Start of INFORMATION
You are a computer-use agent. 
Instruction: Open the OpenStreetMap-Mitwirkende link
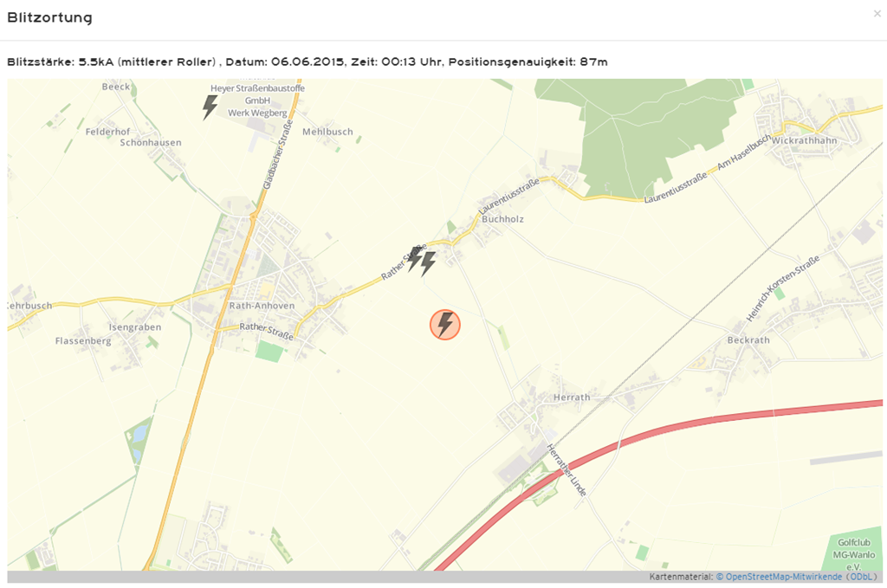tap(779, 577)
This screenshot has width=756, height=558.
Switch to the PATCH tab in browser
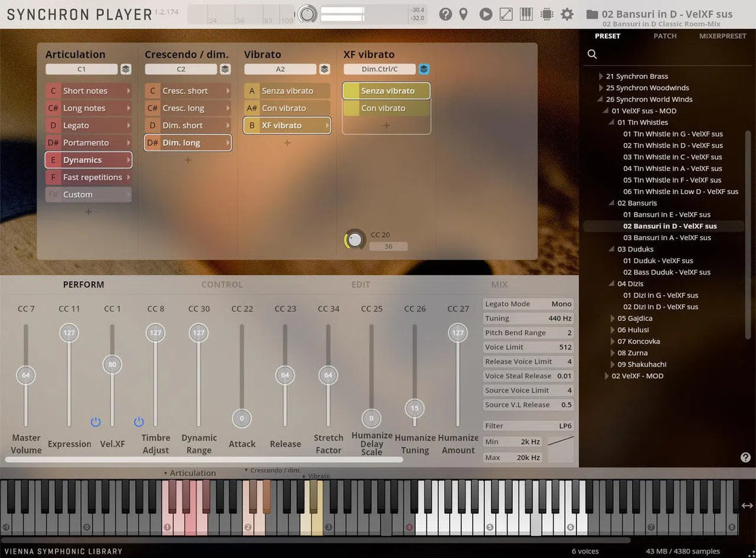click(x=665, y=36)
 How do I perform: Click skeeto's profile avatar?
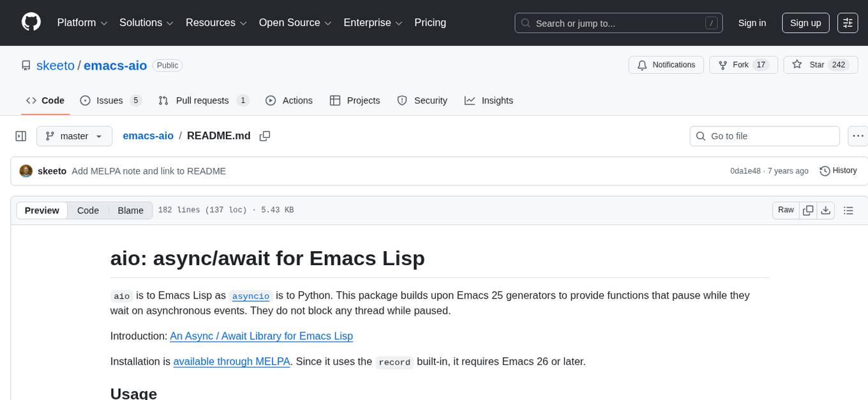click(x=26, y=171)
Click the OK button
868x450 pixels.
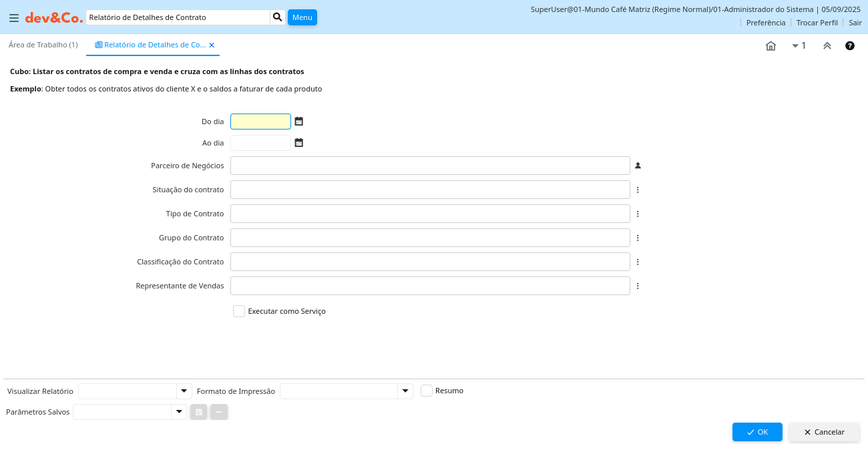coord(757,432)
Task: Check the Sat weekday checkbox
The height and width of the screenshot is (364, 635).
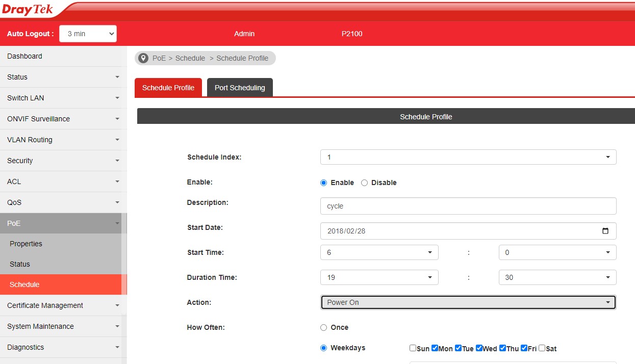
End of INFORMATION
— EXERCISE REQUIREMENTS —
Letter for letter, reproduce every record above and skip the pictures.

— EXERCISE RESULT —
You are a computer-use agent. 
Instruction: Open the OpenStreetMap-Mitwirkende link
tap(779, 577)
This screenshot has width=756, height=558.
Switch to the PATCH tab in browser
click(x=665, y=36)
 How do I perform: Click skeeto's profile avatar?
click(x=26, y=171)
Click the OK button
868x450 pixels.
coord(757,432)
Task: Check the Sat weekday checkbox
The height and width of the screenshot is (364, 635).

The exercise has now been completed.